O Coletivo Brasil de Comunicação Social (Intervozes) denunciou o programa Cidade Alerta, da TV Record, ao Ministério Público Federal.
O Intervozes afirma em representação encaminhada à Procuradoria Federal dos Direitos do Cidadão que a emissora e o programa violam as normas da radiodifusão brasileira, ao transformar em espetáculo de audiência o drama de uma família vítima de violência.
Primeiro a emissora transforma em “atração televisiva” a selvageria do feminicídio. Depois explora o caso da morte da jovem Marcela, de 21 anos, assassinada pelo namorado Carlos Pinho dos Santos, de 26 anos.
No momento da revelação da morte da jovem, desaparecida desde o dia 8 e transformada em uma espécie de “série de suspense policial” pelo Cidade Alerta há uma semana, a tela foi dividida para exibir o apresentador Luiz Bacci, uma foto da jovem e a imagem da mãe dela, Ana – que desmaia ao ser informada pelo advogado do assassino sobre a confissão de Carlos.
Em artigo publicado na revista CartaCapital, assinado pela coordenadora do Intervozes Maria Mello, o coletivo explica as ilegalidades praticadas pela Record e pelo o Cidade Alerta. Leia aqui a íntegra da representação e a seguir o artigo.
Cidade Alerta: Quando a barbaridade toma conta da televisão brasileira. Por Intervozes
O desrespeito às leis brasileiras e aos tratados internacionais dos quais o Brasil é signatário pelos programas policialescos parece não ter limites. Nessa segunda-feira 17, mais um caso de violação dos direitos humanos e das normas que regem a radiodifusão no Brasil chamou a atenção e causou indignação nos telespectadores e internautas.
Enquanto entrevistava ao vivo Andreia, mãe da jovem Marcela que estava desaparecida desde o dia 8 deste mês, o apresentador Luiz Bacci, do programa Cidade Alerta (TV Record), comunicou que a filha havia sido assassinada pelo namorado em um crime de feminicídio. Isso pouco depois da mãe declarar ter esperanças de encontrar a filha viva.
A reação de Andreia, que chegou a desmaiar ao saber do ocorrido, foi transmitida pela emissora por cerca de 20 segundos. A transmissão só foi interrompida quando a mãe da vítima acordou do desmaio e começou a gritar.

---

Continue o texto acima sobre a denúncia do Intervozes contra o programa Cidade Alerta, começando logo depois da última frase apresentada.

**Trecho do material**

---

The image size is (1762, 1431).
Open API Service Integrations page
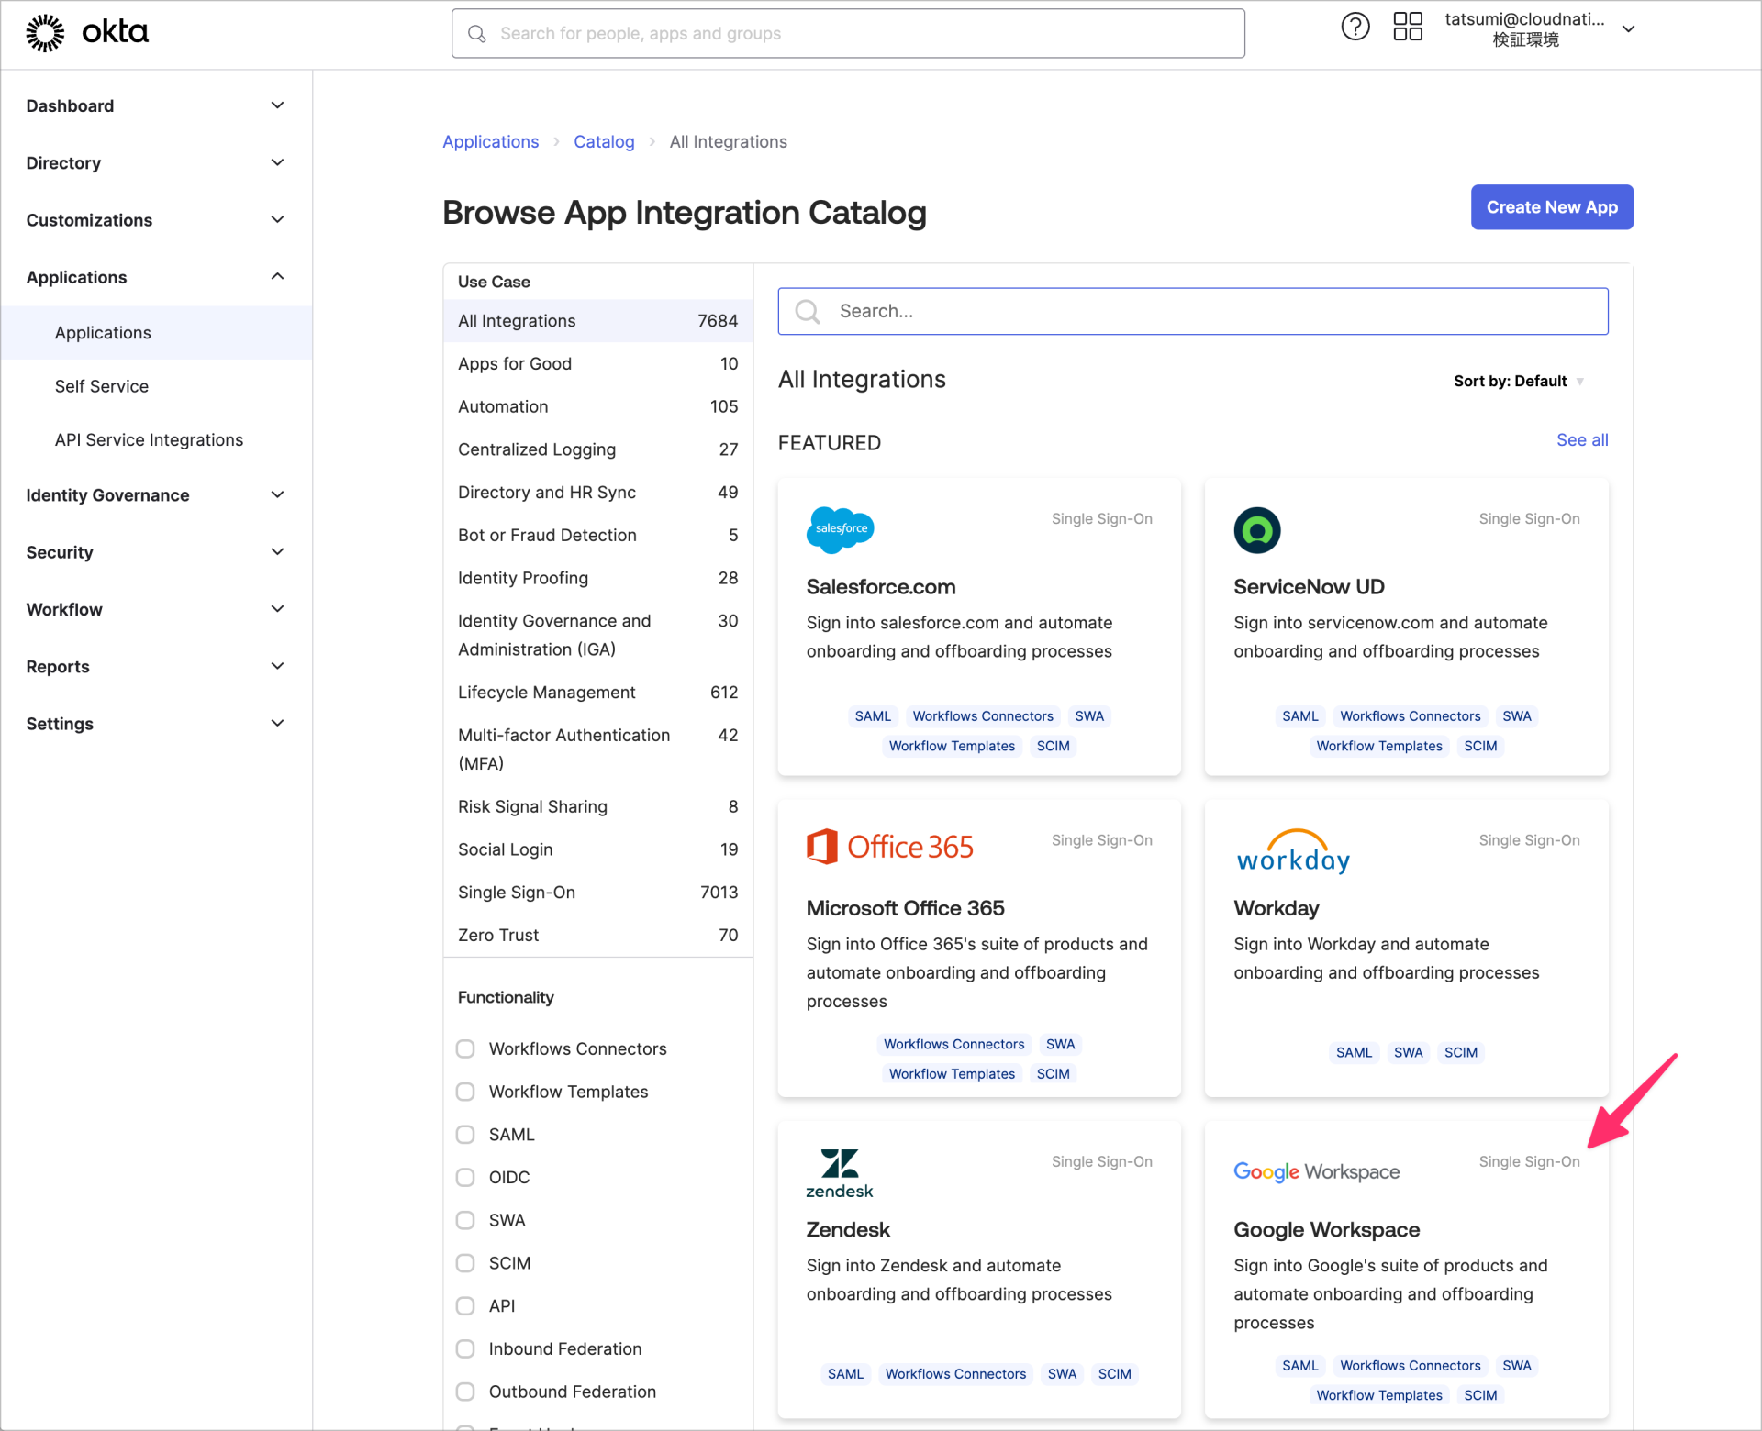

---

**Resposta**
O “Caso Marcela”, sobre o desaparecimento da jovem grávida, vinha sendo explorado pelo programa desde a terça-feira 11. O episódio ocorrido na segunda-feira 17 foi a quarta abordagem do caso no Cidade Alerta.
A repercussão negativa entre a audiência das opções tomadas pela produção e direção do Cidade Alerta levaram, ademais, a TV Record a excluir a referida cena da plataforma digital que arquiva sua programação, mais uma indicação do caráter violador da situação.
Representação no MPF
Nesta terça-feira 18, o Intervozes apresentou à Procuradoria Federal dos Direitos do Cidadão (PFDC – MPF) um requerimento solicitando providências legais para a responsabilização da TV Record por desrespeito e inadequação da emissora às normas vigentes para a radiodifusão brasileira e os direitos humanos, em âmbito nacional e internacional, durante a referida transmissão do programa Cidade Alerta.
O requerimento ressalta que a TV Record, concessionária de um serviço público, fere a Constituição Federal em relação ao direito à privacidade, à imagem e à intimidade dos indivíduos, bem como os valores éticos e sociais da pessoa e da família.
Lembra, também, que a Carta Magna veda a veiculação de conteúdos que violem os direitos humanos e façam apologia à violência. “No capítulo V, sobre a Comunicação Social, a Constituição afirma que as liberdades de expressão e de informação devem respeitar outros direitos fundamentais previstos na legislação em vigor”, destaca a peça.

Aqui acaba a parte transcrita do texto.